— Stored data entries —
--

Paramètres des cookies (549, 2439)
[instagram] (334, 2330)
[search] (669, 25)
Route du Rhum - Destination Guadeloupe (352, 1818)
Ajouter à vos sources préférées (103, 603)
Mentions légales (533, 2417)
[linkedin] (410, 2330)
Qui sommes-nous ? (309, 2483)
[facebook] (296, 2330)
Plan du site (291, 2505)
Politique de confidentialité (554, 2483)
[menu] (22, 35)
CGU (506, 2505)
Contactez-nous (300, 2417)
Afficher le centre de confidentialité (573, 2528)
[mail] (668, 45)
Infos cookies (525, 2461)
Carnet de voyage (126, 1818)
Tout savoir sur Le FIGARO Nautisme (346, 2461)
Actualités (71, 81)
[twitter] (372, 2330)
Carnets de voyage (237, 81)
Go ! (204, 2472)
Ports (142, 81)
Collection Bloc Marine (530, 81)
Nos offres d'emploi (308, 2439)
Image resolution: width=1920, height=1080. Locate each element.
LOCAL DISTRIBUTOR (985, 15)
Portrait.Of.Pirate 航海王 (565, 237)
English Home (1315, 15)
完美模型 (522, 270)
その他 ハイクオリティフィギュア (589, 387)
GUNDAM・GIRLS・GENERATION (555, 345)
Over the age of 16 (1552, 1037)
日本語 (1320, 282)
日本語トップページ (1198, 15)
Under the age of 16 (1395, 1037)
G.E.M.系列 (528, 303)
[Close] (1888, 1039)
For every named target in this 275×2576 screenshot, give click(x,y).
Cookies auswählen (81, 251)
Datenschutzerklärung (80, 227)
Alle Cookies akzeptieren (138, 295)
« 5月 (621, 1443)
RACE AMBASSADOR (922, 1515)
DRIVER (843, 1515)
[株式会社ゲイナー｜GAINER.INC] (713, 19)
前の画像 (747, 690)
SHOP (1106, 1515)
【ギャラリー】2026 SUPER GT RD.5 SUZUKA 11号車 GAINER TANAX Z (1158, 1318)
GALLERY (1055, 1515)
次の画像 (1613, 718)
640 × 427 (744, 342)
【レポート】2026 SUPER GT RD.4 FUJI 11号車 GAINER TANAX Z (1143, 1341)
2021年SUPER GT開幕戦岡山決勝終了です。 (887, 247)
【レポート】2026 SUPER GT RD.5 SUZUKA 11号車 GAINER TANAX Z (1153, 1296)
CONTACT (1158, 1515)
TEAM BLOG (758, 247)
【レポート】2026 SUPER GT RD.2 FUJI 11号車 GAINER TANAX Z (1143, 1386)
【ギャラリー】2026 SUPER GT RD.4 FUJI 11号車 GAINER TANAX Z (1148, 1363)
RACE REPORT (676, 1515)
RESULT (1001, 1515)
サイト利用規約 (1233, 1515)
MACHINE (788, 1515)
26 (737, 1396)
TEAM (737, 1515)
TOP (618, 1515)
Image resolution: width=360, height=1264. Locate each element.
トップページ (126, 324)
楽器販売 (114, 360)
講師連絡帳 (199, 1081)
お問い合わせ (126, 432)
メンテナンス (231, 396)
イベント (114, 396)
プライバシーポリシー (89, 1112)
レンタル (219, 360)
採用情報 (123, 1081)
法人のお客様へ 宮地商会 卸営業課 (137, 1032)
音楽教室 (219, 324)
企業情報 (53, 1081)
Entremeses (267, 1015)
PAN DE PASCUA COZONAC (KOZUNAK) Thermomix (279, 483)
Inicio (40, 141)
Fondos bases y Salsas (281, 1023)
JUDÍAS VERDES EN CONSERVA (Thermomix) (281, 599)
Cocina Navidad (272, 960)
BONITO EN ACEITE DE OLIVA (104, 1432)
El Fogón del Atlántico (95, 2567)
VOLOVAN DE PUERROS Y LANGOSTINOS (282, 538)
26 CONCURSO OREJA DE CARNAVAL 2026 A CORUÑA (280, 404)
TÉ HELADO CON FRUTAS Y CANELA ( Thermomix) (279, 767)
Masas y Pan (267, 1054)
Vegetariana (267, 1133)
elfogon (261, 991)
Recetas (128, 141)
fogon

--

— Action item —
If a line above holds the word "TANAX", count it; then say how many such lines there are and nothing else.

— Your solution —
5